The early tone of the novel is science fiction but over time the pandemic and related events become more and more supernatural. The story makes less and less sense as the scope narrows and gets more weird at the same time. Almost 100 pages is devoted to a siege of the prison that should have been a chapter at most. None the less the book is peppered through out with great moments of character and tension so I kept turning pages. I think most readers not thinking like writers will not have as many problems as I did.
Story wise I still found it compelling and enjoyed the ride the less I thought about it.I think story wise it is a four out of five star book, Politically it is a 2 out of five. So I am ending up with a 3/5 rating. It is hard to talk about it without mostly major spoilers. I am going spoiler ahoy. Without spoilers I will say this novel has problematic political implications from unintentional patriarchal notions despite being written by two progressive men. This idea is one that would have benefited from a female voice.
In some of the press tours Stephen King has said some cringe-worthy things about how men would react to a world without women. "Who would do the dishes?" I know this can be a generational thing but thankfully The book handles this a little better until the final act. There are plenty of excellent female characters including the Sheriff Lila, that was not the issue it was the notions that were under the surface. More details in Spoilers...
Spoilers:
First the positive. There was a chapter about half way into the book where the story took a huge turn, and I admit when it happened I groaned. You see it is 500 pages into the novel that we discover that the sleeping women are living on in an alternate reality without men. This reveal shifted the tone so heavy at first my reaction, was no, just no. But after one chapter it was paid off. The chapter before featured the novel's bully and prime asshole Don Peters talking about wanting set one of the sleeping women on fire just to see what happens. I forgot about them doing this, because of the slight of hand in the form of a huge story shift. The first chapter ends with a woman in the alternate reality suddenly and shockingly dying. When you flip to the next chapter you realize it was the work of Don Peters and young recently deputized man just experimenting.

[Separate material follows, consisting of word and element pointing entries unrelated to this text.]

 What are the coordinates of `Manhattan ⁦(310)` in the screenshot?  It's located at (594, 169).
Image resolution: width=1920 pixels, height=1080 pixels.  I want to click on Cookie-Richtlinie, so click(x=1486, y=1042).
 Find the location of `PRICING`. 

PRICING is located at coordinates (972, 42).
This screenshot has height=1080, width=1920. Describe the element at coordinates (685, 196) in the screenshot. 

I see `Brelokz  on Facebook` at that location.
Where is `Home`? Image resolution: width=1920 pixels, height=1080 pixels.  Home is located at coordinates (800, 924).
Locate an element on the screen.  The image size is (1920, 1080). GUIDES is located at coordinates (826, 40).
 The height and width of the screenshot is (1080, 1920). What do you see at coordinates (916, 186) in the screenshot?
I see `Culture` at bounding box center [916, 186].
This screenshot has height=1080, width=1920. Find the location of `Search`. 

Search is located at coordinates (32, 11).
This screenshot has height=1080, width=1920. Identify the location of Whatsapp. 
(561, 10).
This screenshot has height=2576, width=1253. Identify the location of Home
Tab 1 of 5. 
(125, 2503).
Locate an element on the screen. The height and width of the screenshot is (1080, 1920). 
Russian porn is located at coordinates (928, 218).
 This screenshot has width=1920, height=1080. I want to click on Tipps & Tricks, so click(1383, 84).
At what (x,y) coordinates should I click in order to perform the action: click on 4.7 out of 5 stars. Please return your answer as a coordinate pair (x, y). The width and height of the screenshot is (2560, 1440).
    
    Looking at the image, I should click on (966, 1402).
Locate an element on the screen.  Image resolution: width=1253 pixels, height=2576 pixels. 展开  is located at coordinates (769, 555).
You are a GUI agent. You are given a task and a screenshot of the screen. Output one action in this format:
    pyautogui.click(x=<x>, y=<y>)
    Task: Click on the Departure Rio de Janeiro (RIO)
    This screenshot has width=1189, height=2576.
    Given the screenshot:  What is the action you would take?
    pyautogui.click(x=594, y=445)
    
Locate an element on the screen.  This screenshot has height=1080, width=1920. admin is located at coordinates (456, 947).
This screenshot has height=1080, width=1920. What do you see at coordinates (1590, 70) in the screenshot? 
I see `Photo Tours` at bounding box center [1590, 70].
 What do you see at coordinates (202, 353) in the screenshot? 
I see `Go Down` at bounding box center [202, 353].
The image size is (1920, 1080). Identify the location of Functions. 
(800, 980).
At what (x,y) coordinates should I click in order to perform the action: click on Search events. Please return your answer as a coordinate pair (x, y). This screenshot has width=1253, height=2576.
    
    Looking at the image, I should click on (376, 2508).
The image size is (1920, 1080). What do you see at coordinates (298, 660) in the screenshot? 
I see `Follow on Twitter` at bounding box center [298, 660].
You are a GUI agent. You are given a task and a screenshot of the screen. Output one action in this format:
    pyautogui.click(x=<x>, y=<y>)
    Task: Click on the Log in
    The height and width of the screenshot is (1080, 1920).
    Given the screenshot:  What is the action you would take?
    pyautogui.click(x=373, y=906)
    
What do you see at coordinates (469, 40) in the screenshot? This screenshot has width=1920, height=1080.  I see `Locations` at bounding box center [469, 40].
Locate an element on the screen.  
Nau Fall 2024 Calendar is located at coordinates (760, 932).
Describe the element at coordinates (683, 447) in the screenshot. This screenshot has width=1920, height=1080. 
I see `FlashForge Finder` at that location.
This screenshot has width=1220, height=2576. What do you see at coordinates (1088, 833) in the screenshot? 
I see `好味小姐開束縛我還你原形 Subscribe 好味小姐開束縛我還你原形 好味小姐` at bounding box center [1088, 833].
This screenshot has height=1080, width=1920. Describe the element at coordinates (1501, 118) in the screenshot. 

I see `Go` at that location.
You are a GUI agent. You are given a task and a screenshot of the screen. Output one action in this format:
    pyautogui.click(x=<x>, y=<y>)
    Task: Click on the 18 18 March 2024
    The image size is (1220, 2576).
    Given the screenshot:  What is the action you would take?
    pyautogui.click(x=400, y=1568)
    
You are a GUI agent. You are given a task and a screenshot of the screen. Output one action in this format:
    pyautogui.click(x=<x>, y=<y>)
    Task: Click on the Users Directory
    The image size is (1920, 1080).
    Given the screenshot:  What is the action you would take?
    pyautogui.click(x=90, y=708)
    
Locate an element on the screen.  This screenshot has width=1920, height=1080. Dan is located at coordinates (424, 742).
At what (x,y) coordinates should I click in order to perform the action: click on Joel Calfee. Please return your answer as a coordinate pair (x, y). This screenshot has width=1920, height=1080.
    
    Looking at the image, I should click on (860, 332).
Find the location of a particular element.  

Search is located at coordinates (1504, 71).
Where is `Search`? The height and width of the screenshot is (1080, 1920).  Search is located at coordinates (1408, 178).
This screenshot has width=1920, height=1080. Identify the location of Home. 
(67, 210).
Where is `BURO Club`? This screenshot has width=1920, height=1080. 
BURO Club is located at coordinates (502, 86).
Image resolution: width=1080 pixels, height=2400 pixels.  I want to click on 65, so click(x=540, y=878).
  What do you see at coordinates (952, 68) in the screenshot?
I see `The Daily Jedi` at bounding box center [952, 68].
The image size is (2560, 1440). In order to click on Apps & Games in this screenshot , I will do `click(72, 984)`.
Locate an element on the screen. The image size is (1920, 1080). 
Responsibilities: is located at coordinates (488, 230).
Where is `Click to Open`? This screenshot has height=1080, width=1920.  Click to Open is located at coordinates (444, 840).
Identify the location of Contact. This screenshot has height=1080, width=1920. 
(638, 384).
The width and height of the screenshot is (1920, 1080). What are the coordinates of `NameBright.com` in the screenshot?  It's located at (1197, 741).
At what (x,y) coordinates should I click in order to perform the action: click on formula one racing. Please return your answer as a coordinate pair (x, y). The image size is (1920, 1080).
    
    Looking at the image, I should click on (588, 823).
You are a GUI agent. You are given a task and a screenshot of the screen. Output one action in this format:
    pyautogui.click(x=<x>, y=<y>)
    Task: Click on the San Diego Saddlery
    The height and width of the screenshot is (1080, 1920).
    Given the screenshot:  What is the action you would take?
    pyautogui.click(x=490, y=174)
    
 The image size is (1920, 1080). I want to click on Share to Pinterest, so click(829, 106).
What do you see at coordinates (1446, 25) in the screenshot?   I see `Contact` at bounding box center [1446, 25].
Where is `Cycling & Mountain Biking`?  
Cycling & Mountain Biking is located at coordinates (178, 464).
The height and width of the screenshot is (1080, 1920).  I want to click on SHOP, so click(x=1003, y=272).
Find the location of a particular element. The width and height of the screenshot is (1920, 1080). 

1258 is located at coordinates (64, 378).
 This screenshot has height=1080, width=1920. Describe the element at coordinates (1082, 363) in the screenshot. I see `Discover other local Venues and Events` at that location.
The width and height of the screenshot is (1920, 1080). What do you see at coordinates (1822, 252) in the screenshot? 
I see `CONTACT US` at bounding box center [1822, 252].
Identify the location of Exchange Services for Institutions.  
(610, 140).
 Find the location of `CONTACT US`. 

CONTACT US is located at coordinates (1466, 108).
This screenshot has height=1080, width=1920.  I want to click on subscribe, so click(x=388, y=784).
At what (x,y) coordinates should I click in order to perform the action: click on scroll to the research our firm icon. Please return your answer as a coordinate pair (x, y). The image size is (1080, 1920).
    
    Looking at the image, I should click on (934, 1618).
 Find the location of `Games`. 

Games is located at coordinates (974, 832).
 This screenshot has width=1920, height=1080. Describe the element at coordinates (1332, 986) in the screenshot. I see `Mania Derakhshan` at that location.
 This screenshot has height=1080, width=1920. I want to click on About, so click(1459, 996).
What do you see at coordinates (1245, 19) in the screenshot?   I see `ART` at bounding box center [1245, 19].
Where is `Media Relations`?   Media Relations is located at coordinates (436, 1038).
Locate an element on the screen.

This was a super effectively reveal. Great storytelling for sure.
As for the bad. I can't believe after Spike Lee complained about Stephen King's use of the "magical negro" in books like the Green Mile and the Stand he would return to the trope but he does. Even naming the woman Evie Black. Evie is in prison for killing a meth dealer and she becomes the key to the whole thing. She is like the gatekeeper between the two worlds.
Even worse is that when she leads the women to discover the path back to our world through this tree portal there is a scene where the women in this new world meet and decide what to do. For a reason I was not clear about they all had to agree and vote on weather to to say in the male-less world that most agree was a better place. In the end they all have a unanimous vote to return to our world.
I can't believe that EVERYONE of them would vote that way. The Kings give the reason that many did not want to be separated from their sons. A better argument is would be that their bodies would always be at risk in the male world. I also didn't understand how the rest of the globe was liberated by Evie's action.
I came away feeling uncomfortable about the ideas at the end of this novel and felt that this story needed a woman's touch.